I know what you’re thinking. ‘Nobody knows him like I do’, ‘He’s different’, ‘He wouldn’t leave me after all I’ve done for him’. All these things have been said one too many times by women who were once blindly faithful to their once ‘charming’ lovers.
Many men have a tendency to lure women into supporting their business ventures and projects with promises of a prosperous life and future rewards. As a woman of faith, you invest in the belief that you will eventually reap the benefits of your contributions to your partner’s success. But to your dismay, when his fortunes improve, he leaves you without a second thought, leaving nothing but regret.
Suddenly the love that once gave you comfort and strength in difficult times seems inadequate. Suddenly, you no longer meet his needs. Faced with newfound options, he questions the wisdom of binding his present self to the promises of a naive, penniless youth. It’s a foolish idea, isn’t it?
So Mr Newly Successful decides to leave you for someone more suited to his current status – a younger, fresher companion. But what happens to his original partner, often pejoratively referred to as the “bottom bitch”?
The term “bottom bitch” has evolved to describe either the most valued or exploited individual in a situation. First wives are sometimes labelled as such, having given far more than they received, only to be abandoned.
The world is full of stories of ex-wives who can attest that their husbands began to stray as soon as wealth began to pour in. This begs the question: does it always follow that once a man becomes wealthy, he will abandon his faithful “starter wife”?
Consider the case of Jeff Bezos and his ex-wife. Jeff Bezos is the founder of Amazon, one of the largest and most influential companies in the world. He and his ex-wife, MacKenzie Scott, were married for 25 years before divorcing in 2019.
Reason for their divorce?
Well, apparently, the exact reasons for Jeff Bezos and MacKenzie Scott’s divorce have never been revealed in detail to the public. When they announced their divorce in January 2019, they released a joint statement on Twitter saying that they had decided to end their marriage after a period of trial separation and exploring a new relationship. Beyond that statement, they have kept the details of their divorce private. What are the chances that their marriage didn’t work out because Bezos allegedly found someone younger to share his wealth with and Scott just couldn’t stand being disrespected? We will never know.
However, their divorce settlement was one of the largest in history, with MacKenzie receiving a significant portion of Bezos’ Amazon shares. Despite their divorce, both Bezos and Scott have remained active in various philanthropic endeavours. Scott, in particular, has attracted attention for her substantial charitable contributions and commitment to giving away much of her wealth.
Another example is that of Microsoft founder Bill Gates and his ex-wife Melinda Gates. Bill Gates and Melinda Gates announced their decision to end their marriage in May 2021 after 27 years. The couple said they would continue their work together at the Bill & Melinda Gates Foundation, one of the world’s largest private philanthropic organisations.
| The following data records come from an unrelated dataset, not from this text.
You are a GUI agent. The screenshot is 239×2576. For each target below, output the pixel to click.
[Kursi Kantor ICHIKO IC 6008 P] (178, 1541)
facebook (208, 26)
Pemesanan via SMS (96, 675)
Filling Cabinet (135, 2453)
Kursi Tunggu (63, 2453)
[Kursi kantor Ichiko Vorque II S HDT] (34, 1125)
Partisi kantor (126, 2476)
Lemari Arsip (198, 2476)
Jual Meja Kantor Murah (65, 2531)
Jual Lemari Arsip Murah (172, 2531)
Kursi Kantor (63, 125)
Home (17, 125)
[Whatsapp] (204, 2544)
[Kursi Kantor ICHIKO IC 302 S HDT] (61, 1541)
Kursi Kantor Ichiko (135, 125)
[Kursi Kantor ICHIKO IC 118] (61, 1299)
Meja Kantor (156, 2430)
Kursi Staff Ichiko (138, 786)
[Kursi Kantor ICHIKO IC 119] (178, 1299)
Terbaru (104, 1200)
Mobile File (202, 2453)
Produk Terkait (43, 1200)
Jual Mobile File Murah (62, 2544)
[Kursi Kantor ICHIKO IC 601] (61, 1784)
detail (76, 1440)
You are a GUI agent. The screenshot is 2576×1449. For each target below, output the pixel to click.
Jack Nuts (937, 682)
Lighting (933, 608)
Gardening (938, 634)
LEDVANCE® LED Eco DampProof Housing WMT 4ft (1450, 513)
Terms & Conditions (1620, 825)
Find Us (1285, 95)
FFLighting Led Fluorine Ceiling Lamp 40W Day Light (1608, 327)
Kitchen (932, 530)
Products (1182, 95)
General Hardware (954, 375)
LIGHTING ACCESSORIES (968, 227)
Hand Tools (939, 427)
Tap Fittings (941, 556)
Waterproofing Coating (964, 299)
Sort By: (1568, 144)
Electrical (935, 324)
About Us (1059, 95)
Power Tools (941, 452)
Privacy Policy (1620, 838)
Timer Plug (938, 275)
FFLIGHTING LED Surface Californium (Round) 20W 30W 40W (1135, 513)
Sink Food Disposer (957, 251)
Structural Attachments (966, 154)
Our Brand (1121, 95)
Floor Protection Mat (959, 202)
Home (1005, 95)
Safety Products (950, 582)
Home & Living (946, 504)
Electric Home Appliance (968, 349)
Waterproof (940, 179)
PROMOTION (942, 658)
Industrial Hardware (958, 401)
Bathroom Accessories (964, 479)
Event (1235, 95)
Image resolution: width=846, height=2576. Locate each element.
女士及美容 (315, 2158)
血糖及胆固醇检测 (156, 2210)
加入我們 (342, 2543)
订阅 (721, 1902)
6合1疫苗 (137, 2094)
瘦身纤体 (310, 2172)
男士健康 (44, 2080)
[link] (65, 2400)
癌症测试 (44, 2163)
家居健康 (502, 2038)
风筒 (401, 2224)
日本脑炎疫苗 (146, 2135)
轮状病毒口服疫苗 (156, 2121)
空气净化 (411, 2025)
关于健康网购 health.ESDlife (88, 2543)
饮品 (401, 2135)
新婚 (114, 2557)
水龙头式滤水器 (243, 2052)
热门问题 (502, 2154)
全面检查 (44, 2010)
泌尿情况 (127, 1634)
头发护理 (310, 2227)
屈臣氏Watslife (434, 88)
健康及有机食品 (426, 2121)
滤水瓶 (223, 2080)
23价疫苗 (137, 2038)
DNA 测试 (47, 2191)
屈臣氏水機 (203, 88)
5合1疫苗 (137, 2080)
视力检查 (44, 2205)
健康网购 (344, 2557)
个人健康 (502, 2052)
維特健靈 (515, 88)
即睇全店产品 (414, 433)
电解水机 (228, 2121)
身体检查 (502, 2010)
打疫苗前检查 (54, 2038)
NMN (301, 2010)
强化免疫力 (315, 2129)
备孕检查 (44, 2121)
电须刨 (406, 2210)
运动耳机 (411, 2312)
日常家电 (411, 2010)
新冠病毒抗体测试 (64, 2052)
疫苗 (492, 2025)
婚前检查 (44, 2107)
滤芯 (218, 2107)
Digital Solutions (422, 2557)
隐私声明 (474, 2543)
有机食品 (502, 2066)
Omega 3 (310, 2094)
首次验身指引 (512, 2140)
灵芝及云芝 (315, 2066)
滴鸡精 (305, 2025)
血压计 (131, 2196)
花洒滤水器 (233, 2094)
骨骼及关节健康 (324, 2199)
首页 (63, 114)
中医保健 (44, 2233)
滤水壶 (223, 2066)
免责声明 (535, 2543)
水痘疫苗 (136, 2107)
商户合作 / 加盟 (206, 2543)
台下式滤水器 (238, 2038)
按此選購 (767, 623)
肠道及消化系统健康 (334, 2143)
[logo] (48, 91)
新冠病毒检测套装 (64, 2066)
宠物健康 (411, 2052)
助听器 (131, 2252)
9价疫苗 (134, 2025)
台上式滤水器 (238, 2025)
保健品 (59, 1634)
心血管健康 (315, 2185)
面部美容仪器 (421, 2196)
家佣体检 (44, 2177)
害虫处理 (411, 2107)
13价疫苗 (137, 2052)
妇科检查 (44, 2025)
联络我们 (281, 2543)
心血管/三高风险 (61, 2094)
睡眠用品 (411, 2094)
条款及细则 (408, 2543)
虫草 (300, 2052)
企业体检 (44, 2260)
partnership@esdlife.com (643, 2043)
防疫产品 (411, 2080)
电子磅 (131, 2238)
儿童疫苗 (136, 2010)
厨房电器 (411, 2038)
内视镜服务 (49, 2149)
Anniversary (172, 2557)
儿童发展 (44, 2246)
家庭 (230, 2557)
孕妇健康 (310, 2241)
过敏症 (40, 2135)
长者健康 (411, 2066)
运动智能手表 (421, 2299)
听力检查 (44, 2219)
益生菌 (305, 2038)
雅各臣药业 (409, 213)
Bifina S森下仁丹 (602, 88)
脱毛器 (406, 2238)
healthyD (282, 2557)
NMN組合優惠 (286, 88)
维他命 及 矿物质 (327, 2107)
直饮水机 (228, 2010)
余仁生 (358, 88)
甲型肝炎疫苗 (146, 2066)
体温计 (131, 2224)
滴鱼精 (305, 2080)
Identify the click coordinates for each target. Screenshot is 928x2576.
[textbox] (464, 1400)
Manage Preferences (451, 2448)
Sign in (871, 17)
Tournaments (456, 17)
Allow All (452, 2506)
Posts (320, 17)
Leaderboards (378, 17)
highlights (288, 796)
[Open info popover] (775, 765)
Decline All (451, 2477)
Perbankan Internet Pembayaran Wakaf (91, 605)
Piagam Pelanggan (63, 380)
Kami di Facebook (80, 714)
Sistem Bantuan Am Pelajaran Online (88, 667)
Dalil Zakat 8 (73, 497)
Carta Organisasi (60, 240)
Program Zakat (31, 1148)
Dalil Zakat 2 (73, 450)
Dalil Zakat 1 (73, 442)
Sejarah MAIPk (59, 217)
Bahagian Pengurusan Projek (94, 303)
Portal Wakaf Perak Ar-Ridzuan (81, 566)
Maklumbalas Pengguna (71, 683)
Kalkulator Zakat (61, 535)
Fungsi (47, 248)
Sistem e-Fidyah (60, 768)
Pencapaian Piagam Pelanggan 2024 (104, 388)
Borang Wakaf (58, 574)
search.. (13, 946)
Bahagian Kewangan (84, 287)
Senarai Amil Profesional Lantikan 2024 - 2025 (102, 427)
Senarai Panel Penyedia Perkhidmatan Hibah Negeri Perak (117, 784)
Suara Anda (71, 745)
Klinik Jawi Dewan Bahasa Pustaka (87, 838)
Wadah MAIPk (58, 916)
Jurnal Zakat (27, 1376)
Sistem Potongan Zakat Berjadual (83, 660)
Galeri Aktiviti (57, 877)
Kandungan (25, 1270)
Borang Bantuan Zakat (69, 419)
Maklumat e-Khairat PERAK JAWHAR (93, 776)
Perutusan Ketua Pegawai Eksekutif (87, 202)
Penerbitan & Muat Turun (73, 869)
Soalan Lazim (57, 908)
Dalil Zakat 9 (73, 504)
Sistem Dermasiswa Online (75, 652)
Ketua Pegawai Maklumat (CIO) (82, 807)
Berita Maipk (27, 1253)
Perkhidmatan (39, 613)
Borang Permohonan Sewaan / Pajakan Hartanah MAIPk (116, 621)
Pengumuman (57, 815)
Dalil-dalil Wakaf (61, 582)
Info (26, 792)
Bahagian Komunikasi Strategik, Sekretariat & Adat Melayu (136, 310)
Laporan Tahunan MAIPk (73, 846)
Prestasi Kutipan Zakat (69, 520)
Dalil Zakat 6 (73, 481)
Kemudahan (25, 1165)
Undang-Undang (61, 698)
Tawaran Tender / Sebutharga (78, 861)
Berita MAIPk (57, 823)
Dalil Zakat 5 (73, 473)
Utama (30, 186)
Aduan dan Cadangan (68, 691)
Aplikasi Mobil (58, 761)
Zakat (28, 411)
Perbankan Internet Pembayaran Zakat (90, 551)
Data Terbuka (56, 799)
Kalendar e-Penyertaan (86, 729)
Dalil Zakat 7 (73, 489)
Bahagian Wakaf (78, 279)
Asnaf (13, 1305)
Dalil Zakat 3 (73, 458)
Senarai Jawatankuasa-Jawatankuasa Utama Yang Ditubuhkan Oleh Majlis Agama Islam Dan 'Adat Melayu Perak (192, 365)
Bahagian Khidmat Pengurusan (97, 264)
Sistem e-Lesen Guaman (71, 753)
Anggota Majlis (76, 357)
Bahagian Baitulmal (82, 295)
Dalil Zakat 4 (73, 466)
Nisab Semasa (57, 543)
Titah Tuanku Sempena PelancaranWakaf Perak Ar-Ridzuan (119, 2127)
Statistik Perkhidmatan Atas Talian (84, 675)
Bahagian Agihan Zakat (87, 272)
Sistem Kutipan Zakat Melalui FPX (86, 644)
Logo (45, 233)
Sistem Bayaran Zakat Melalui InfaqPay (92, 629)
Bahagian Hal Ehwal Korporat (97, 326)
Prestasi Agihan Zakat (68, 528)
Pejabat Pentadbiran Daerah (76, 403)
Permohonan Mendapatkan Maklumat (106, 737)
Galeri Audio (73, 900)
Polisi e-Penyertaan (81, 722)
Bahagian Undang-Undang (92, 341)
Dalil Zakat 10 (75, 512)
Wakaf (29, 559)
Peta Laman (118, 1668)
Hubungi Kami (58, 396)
But what really happened between them? Many online spectators claimed that Bill Gates cheated on his now ex-wife with a younger woman who worked under him. Nothing surprising, really.
If we look at the cases above, these two women stayed with their husbands while they built themselves up. They supported them, encouraged them, and endured the times when they had no money until they were loaded, at which point they announced their divorces. A coincidence? I think not.
Bottom line
Like men, women should be flexible, dynamic, and ready to move on when something better comes along, not stagnant, static, and deluded by fantasy stories.
The ubiquity of these incidents of men leaving the women they have struggled with when they finally become successful is proof that there is a problem.
But is the solution to make women more like men? Consider the high-powered female boss phenomenon that has swept the world, encouraging women to lean in and be a #GirlBoss. For some reason, in the eyes of the excluded, marginalised, and oppressed, freedom always looks like the oppressor. This was Paulo Freire’s contribution in his book Pedagogy of the Oppressed.
We have to reject these narratives that have a critique of people’s behaviour but not of the capitalist system that in many ways animates and sustains it. So I get married. It makes sense in this world we have created. But to leave the woman who fought with you in her prime and in her most productive years to suffer alone in a society that sees her as past her sell-by date is reprehensible. It’s unconscionable and there is no justification for it on the face of the earth. We must reject these false choices that cause women to behave in the despicable ways that men continue to behave. Men’s past and present behaviour is not an ethical or moral benchmark.